Revise the part of the book-review text that opens with the words containing "The winner of the Award" and closes with "the first page.", replacing "teenagers" with "adolescents".

*Document excerpt*.

_ _ _

The minor characters are beautifully drawn, the settings , of Boston, Russia, London, Martha’s Vineyard and New York are skilfully and economically evoked, the Russian scenes being particularly vivid. I also enjoyed the descriptions of baseball, which are among the best pieces of writing in the book; the game creates a vivid sense of life and acts as both mirror and metaphor of the lives of the characters . This book engaged me on many levels, both as an engrossing story and as a thought-provoking meditation. An outstanding debut.

reviewed by Kate Beswick

Friday 6 June 2008

Book news - Orange Broadband Prize

The winner of the 2008 Orange Broadband Prize has just been announced... Rose Tremain for The Road Home.

The winner of the Award for New Writers is Joanna Kavenna for Inglorious

Tuesday 3 June 2008

Junk


by Melvin Burgess

A scorcher of a novel aimed at teenagers and young adults, this is an honest, pull-no-punches account of homelessness and the descent into drug addiction. It blew me away from the first page.

I had heard about this novel a long time ago, but avoided reading it because I thought it might be sensationalist and upsetting. Then I read some books by Melvin Burgess aimed at younger readers and admired the clear, lucid prose and the unsentimental heart beneath the stories. Junk turned out to be a very realistic and believable account of the adoption of a very different kind of lifestyle for two underage runaways. The writing is so textured you can smell the incense and the fag smoke. You can feel the sticky floors beneath your feet. The prose is sharp and edgy, totally compelling.

Tar is escaping an abusive, drunken household, Gemma is bored and seeking thrills. Their relationship begins unevenly, with shy innocent Tar adoring his spiralling-out-of-control 14 year old girlfriend. What follows is utterly compelling, full of amazing character and place detail. It is at once heartbreaking and full of hope. It is the anatomy of a relationship between maturing teens, between kids and drugs, between responsibility and danger. It is searing. I can’t recommend it highly enough to kids or adults.

reviewed by Annie Smith

Tuesday 27 May 2008

Mister Pip


by Lloyd Jones

The setting is a primitive community on a South Sea island which fears being caught in the conflict between a ruthless militaristic government and rebel guerillas. The community deals with the lack of any educational provision by inviting the community’s only white man – one of the principal, beautifully drawn characters – to stand in as teacher. The narrator is Matilda, a 15-year old girl who is one of his pupils. His main standby is to read to them from a battered copy of his favourite book, Dickens’ Great Expectations. While feeding Matilda’s hungry imagination, this ultimately has unthought of consequences.

I thought the strengths of the book lay in the rich evocation of the setting, and the convincing development of the very believable characters, some of whom show unexpected depths when faced with extreme – not to say horrific – moral situations. You may feel that Matilda displays more insight than you might expect from her age and backround; but this is of course written from the standpoint of her adult self, who can be allowed, I feel, a little licence here. It did nevertheless seem to me that the author’s very sure touch faltered a little towards the end, where there is a tendency to over-explain, to reveal the bare bones of every moral dilemma. It is the ambiguities in the story which have been one of its great strengths to this point, and readers should be credited with the ability to face these unaided.

However, Mister Pip passes the most important test: I read it almost in a sitting, and felt unable to put it down.

_ _ _

*Dataset content*.

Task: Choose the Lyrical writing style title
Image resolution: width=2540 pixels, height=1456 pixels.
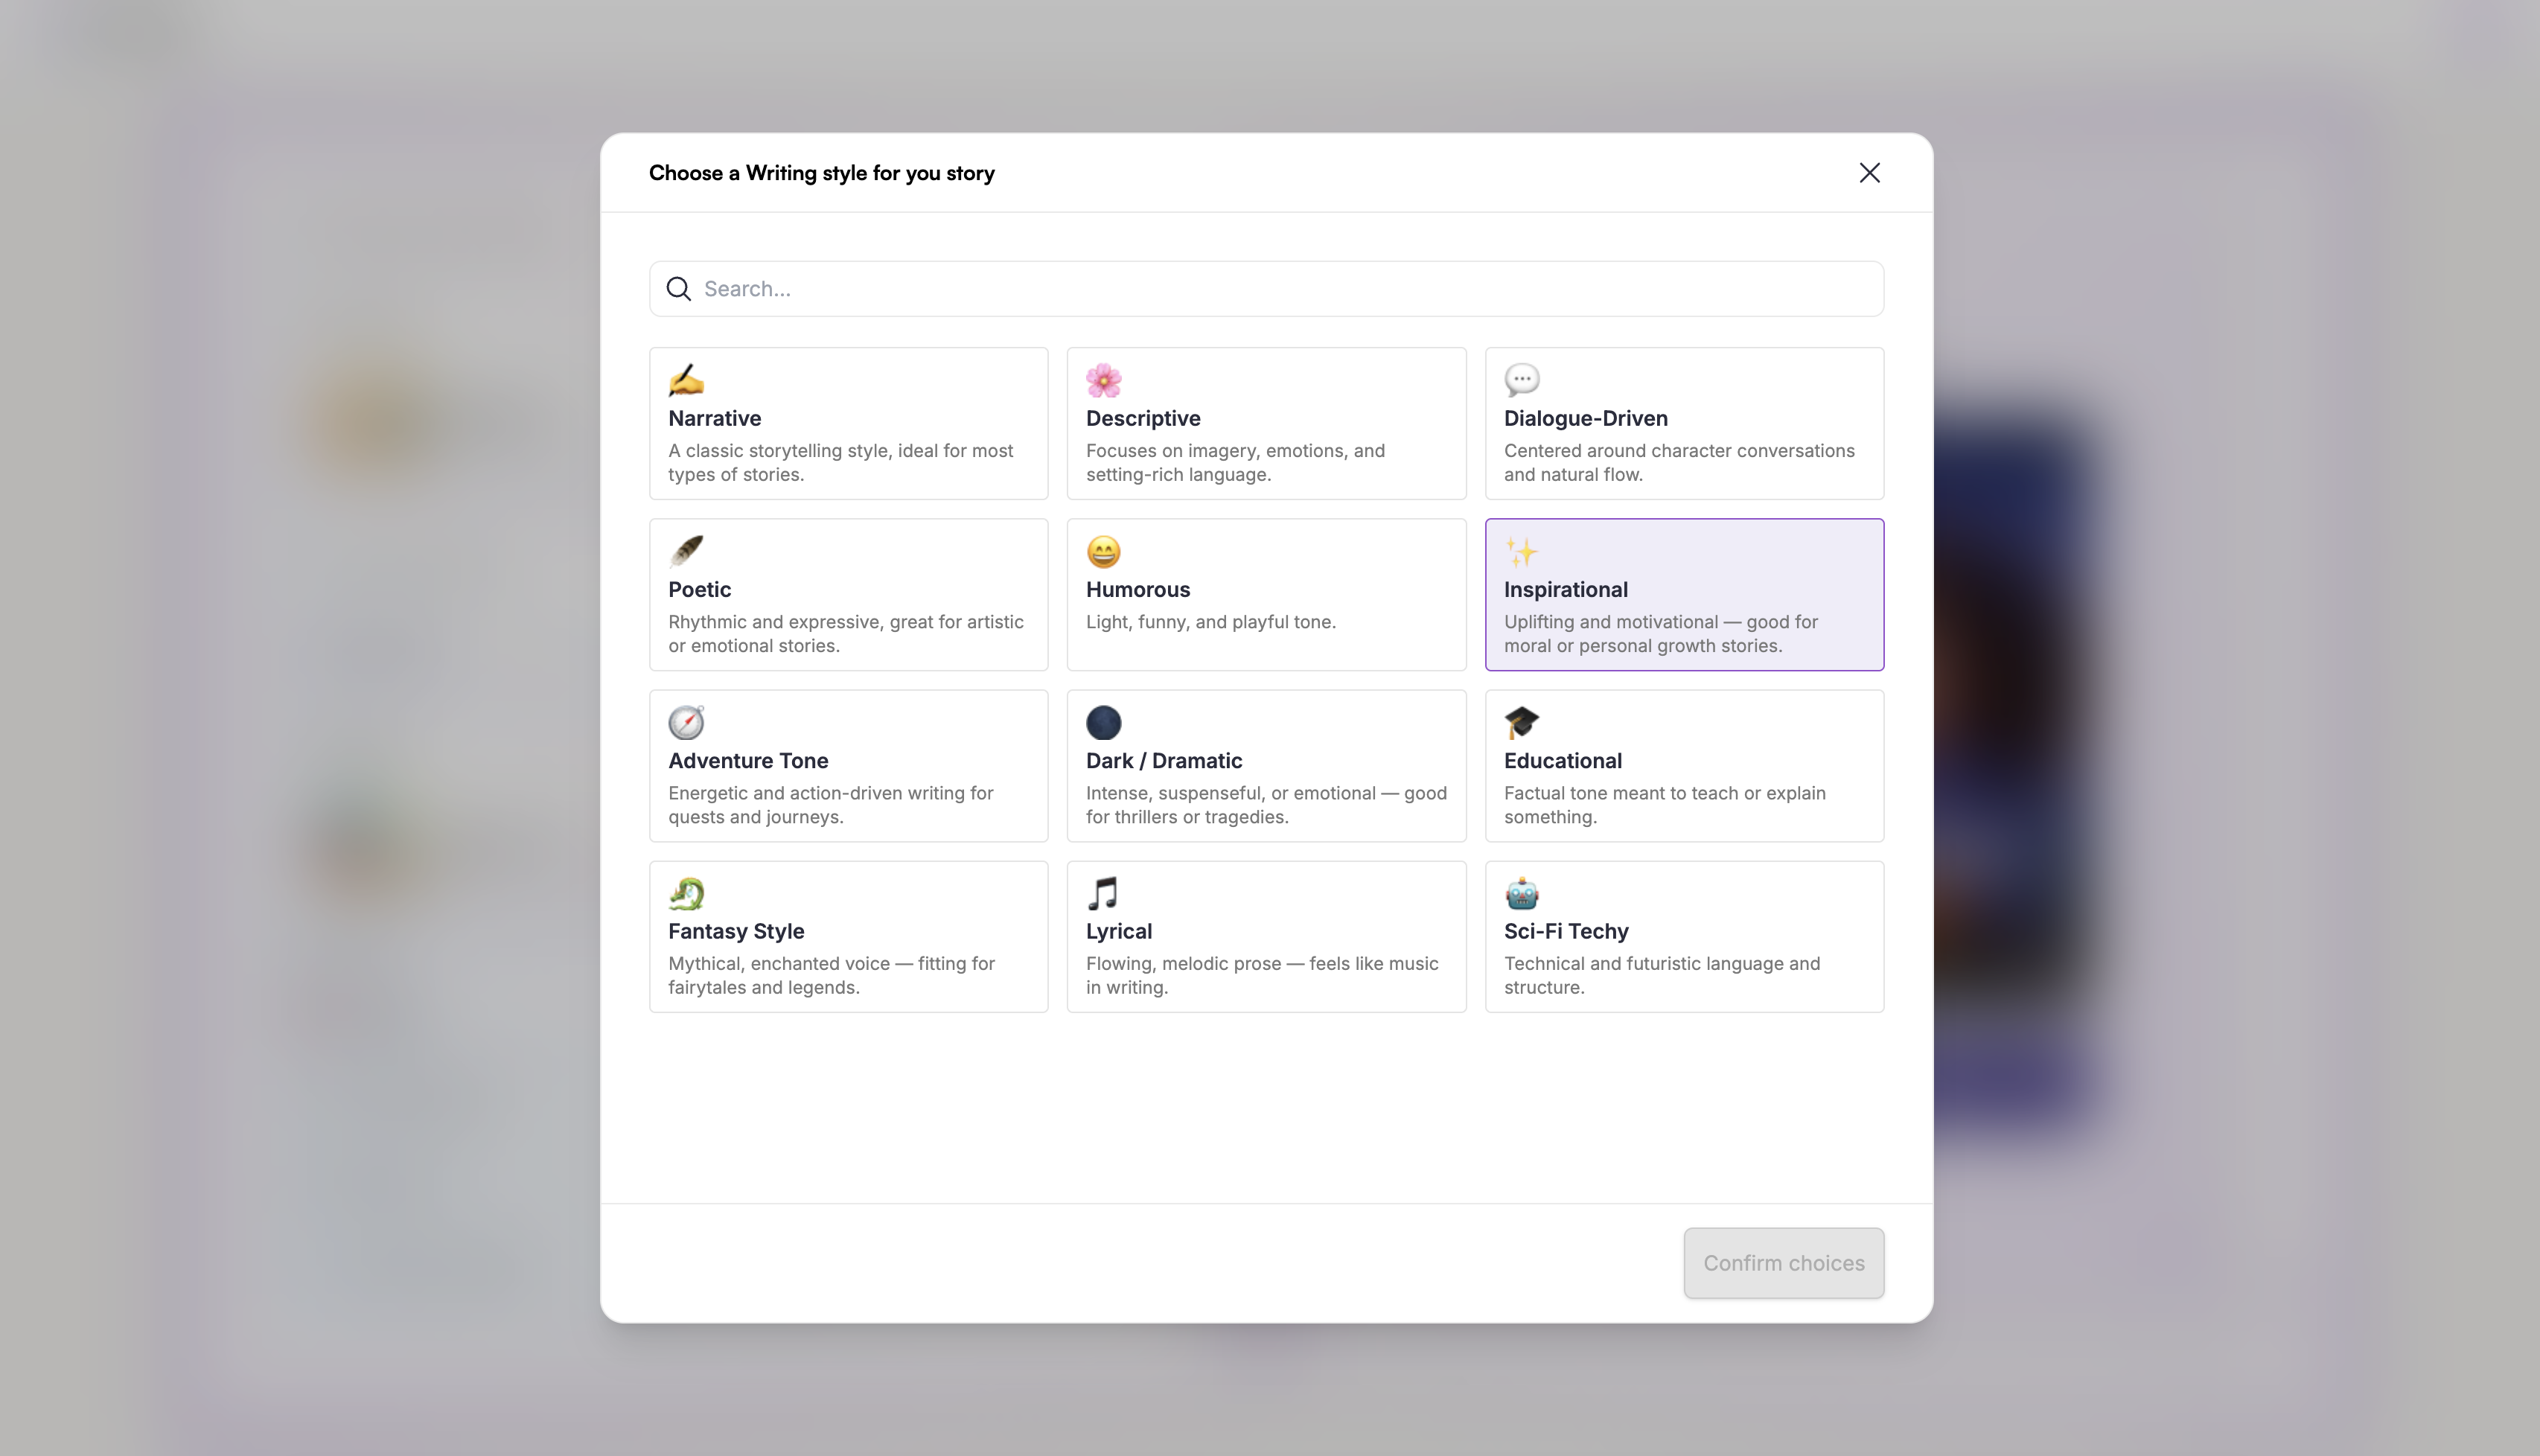Action: (x=1119, y=931)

_ _ _

*Answer to the task*.
The winner of the Award for New Writers is Joanna Kavenna for Inglorious

Tuesday 3 June 2008

Junk


by Melvin Burgess

A scorcher of a novel aimed at adolescents and young adults, this is an honest, pull-no-punches account of homelessness and the descent into drug addiction. It blew me away from the first page.